When you watch Justin squat with a straight bar, he stays in a very balanced position, using a fairly wide stance and distributing the load equally among his quads, hamstrings, and glutes. In contrast, I use a very narrow stance, push my knees way forward, and rely almost entirely on my quads and lower back. Neither of these is right or wrong, but when framed in that light, it’s pretty obvious why I would get more quad development from competition-style squats.
Now consider the safety bar, which does two things:
- Allows you to save strain on your shoulders (holding onto the handles allow you to keep the shoulders in a more neutral position, rather than one that’s somewhat internally rotated and requires a good deal of flexibility in the pecs and biceps).
- Forces you into a more upright position (the pad on top of the bar functions similarly to a Manta Ray, shifting your center of gravity even more forward than a traditional high-bar squat would).
It’s the second point we’re concerned with here. A more upright squatting position shifts emphasis to the quads, so many would assume that if you’re relatively weak using the safety bar, that’s because your quads are weak.
Justin’s quads aren’t weak.
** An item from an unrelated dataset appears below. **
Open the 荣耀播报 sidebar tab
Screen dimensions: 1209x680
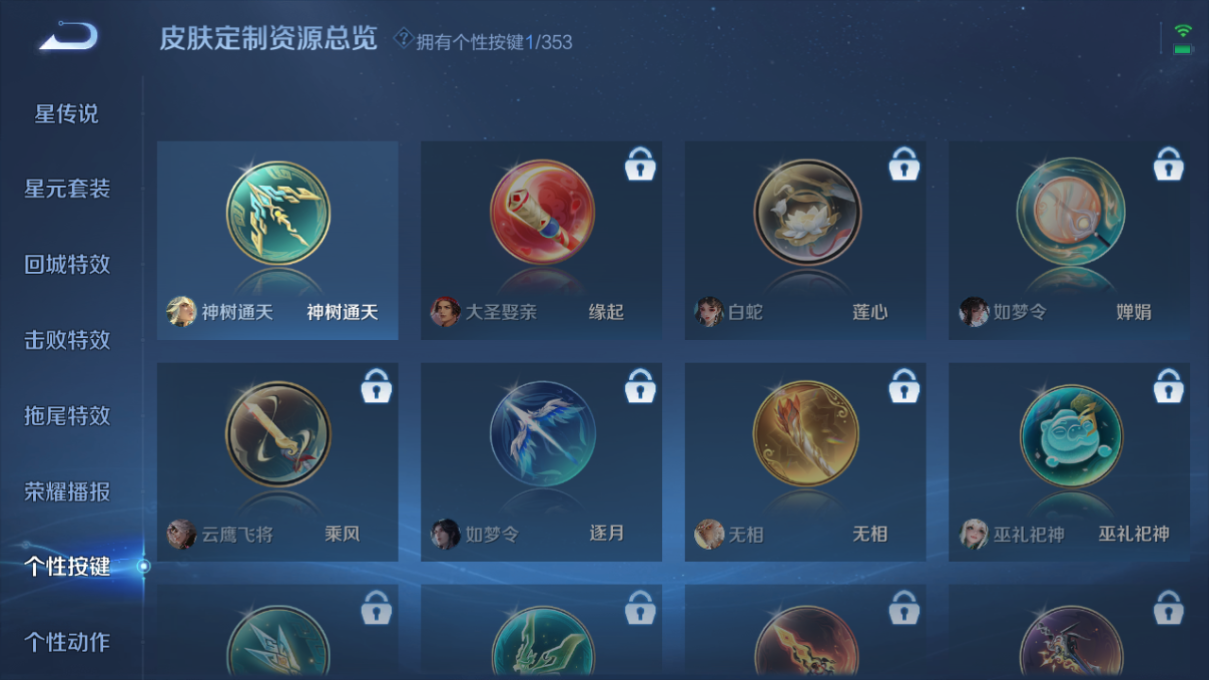coord(67,492)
There is no way to squat 875 for a single and 500 for 16 with weak quads. Especially not when they look like this:
I think we have to look a little deeper to get to the real answer here, and in my opinion, it concerns technique. Remember what I wrote earlier about how I push my knees forward a lot when I squat? Well, a high-bar squatting position actually requires that.
It’s why you see so many Olympic weightlifters in positions like this:
So, I’m used to squatting using mechanics similar to that of a high-bar squat – even though I squat with a low-bar position. Justin isn’t. That is likely the major factor behind Justin’s “weak” safety bar squats: lack of practice. Remember, strength is a skill, and even if Justin is used to using a lot of forward knee displacement on movements like hack squats or lunges, that won’t necessary transfer over to the safety bar.
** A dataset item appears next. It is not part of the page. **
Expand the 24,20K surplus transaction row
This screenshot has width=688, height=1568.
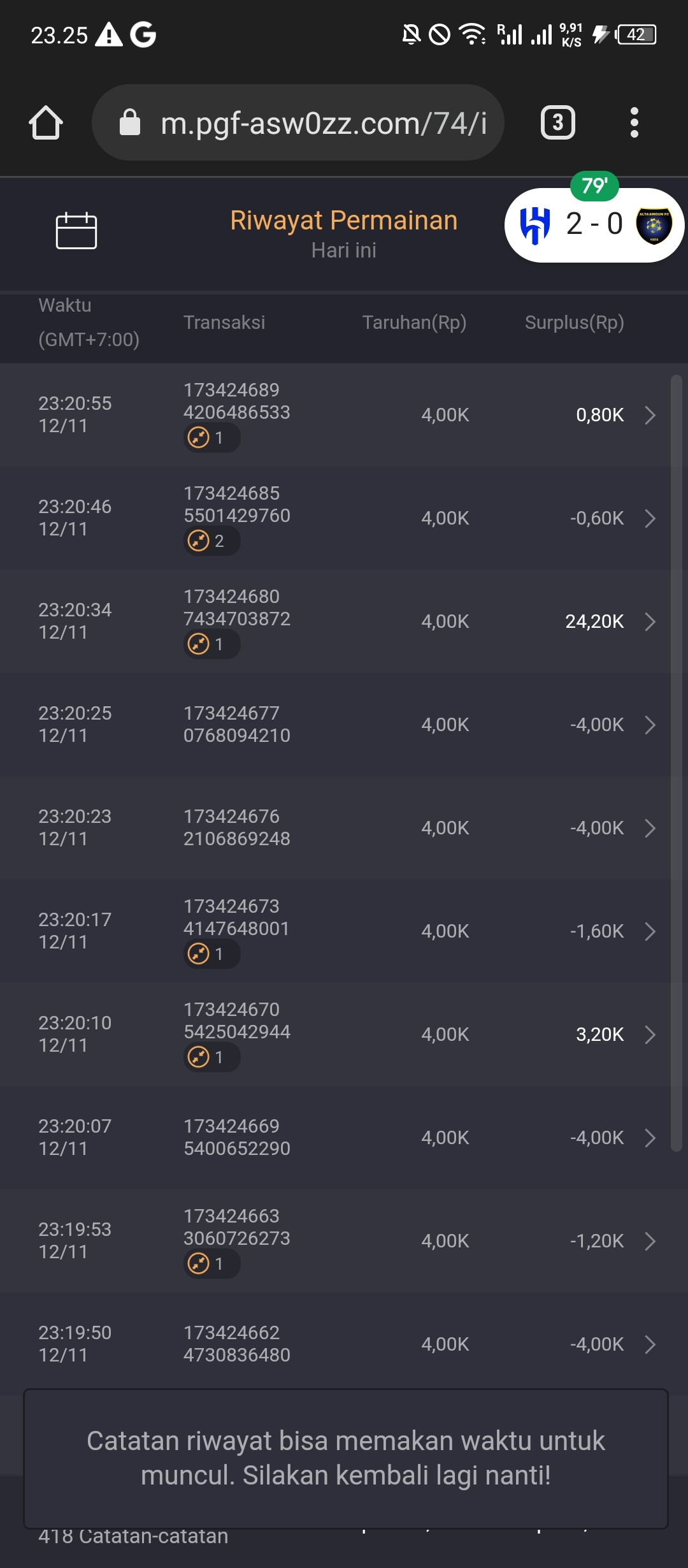coord(650,621)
There are some other possible compounding factors as well. Justin’s back is massive, which likely makes it more difficult for him to find a comfortable position with the safety bar pads (they’re narrow even for me, and I’m half a foot shorter and 50 pounds lighter than him). Or he may simply lack the ankle mobility necessary to achieve the required amount of forward knee displacement. Ultimately, though, I believe it’s the lack of practice more than anything that makes the safety bar seem like a weak movement.
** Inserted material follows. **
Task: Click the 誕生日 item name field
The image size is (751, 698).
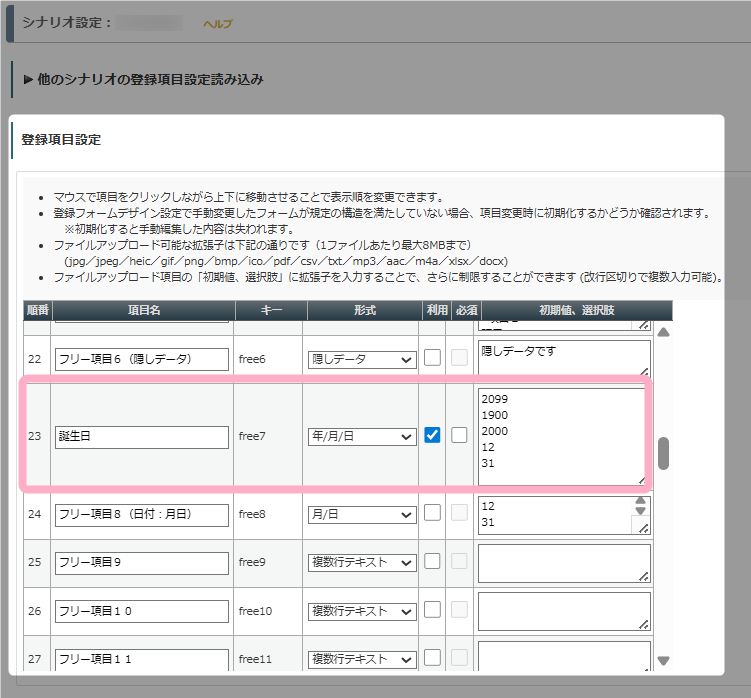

So, how does this apply to you and your training? A few ways:
- Remember: you always have to find what works for you. If you are weak at a particular movement, don’t necessarily assume that it’s due to a lack of strength. Consider ingrained movement patterns, leverages, and similar underlying causes.
- On the other hand, don’t blindly assume that because you’re improving at a particular movement, you’re actually getting stronger. That improvement might be attributed simply to practice rather than muscular adaptation (this is a commonly-cited pitfall of the exercise rotation used in Westside and Doggcrapp methods of training).
- Finally, remember that there’s no one magic exercise. Squats, safety bar squats, lunges, whatever – if they help you achieve your goals, they’re useful tools. If they don’t – then don’t waste your time on them, especially not to prove that you’re “hardcore,” or anything along those lines.